A Brief History of Heraldry
Heraldry has been defined as the art of blazoning, assigning, and marshalling a coat of arms. Its origins are uncertain, but Sir Bernard Burke, Ulster King of Arms, has drawn his own conclusion: “[T]he registry of its birth may be found among the archives of the Holy Wars, ...its cradle was rocked by the soldiers of the Cross, and... its maturity was attained in the chivalrous age of Feudalism.”
Between 1135 and 1155 A.D., seals show the general adoption of heraldic devices in Europe. Historians once theorized that a coat of arms enabled a knight to be recognized by his followers during battle. The coat of arms became hereditary just as a knight inherited the right to lead or the duty to follow another leader in battle.

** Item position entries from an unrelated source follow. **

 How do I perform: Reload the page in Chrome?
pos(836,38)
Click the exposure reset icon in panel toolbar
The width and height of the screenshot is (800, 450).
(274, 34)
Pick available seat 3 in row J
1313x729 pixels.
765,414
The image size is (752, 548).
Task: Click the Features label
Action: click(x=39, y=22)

Later historians dispute this theory based on the small numbers of knights who had any followers. "The service due from a military tenant in the feudal system was well-defined. He held his land by service of two knights, one knight, or half a knight,.... A single knight, let alone a fraction of a knight, had no band of followers, so he had no need to identify himself to them." [Source: The Oxford Guide to Heraldry by Thomas Woodcock and John Martin Robinson (Oxford University Press, 1988)] Woodcock and Robinson suggest that it was much more likely that the depiction of arms on a shield was a form of "individual vanity" rather than a practical military device.
One historian (Beryl Platts, author of Origins of Heraldry) notes that "family identification" was practiced in northern Europe even before the Norman Conquest, and she believes that all heraldry in England is the derivation of the heraldic devices brought by the families who accompanied William the Conqueror.
The oldest documented example of a coat of arms borne on a shield is where King Henry I of England is said to have bestowed on his son-in-law, Geoffrey Plantagenet, Count of Anjou, in 1127 A.D.: the azure shield bore four gold lions rampant. [Source: The Oxford Guide to Heraldry by Thomas Woodcock and John Martin Robinson.]
The earliest coats of arms were fairly simple -- bars or wavy lines, a lion rampant or an eagle displayed, or an arrangement of fleurs-de-lis. The designs became more complex as the years passed, and the practice of quartering (incorporating the arms of other families acquired through marriages) developed.
As depicted below, a "coat of arms" consists of several parts: the shield, the mantling, the helm, the wreath, charges, and the crest (note that not all arms have crests). The official, written description of the coat of arms is called the "blazon of arms." The designs in our database are made precisely in accordance with the registered description ("the blazon of arms"). The blazon may seem like a foreign language, but it is simply a system of code words to denote colors, placement, and styling by using an economy of words.
Much of the printed design for a given coat of arms is more the artist's preference or the style of a particular herald, and not a part of any particular blazon. The mantling and the banners for names and mottoes, for example, are not an official element of the blazon of arms. The helm, likewise, is not a part of the official blazon. Some historians attach a significance to the design of the helm or helmet as representative of a certain century or social status, but there are differences of opinion on this matter.
Arms: "Argent, a saltire azure, cantoned with four markings of ermine sable." (Silver or white shield with a blue saltire or 'X' and in four-equidistant places the marking of the ermine 'fur' in black.)
Crest: "A lion's head erased azure langued gules." (A lion's head cut off at the neck with a flourish, in blue with a red tongue.)
Elements of a Coat of Arms :
Shield: The colors and charges (lions, designs, etc. that appear on the shield) are a part of the official blazon, but the shape of the shield is not. Shield shapes vary according to the geographical origin as well as the time period.
Crest: Also a part of the official blazon, the crest is whatever appears above the helm. (Note that there is not always a crest for every coat of arms.)
Helm: Not a part of the official blazon, the helmet varies with the bearer's rank, the century represented, or the herald's or artist's preference.
Wreath: Not a part of the official blazon, the wreath usually consists of the primary color and metal.
Mantle/Mantling: Not a part of the official blazon (except that sometimes the colors are specified), the design varies with the herald's or artist's preference. This is said to represent the cloth that hung from the wreath and protected the back of the head and neck, even though it may often be depicted more like the leaves of a plant.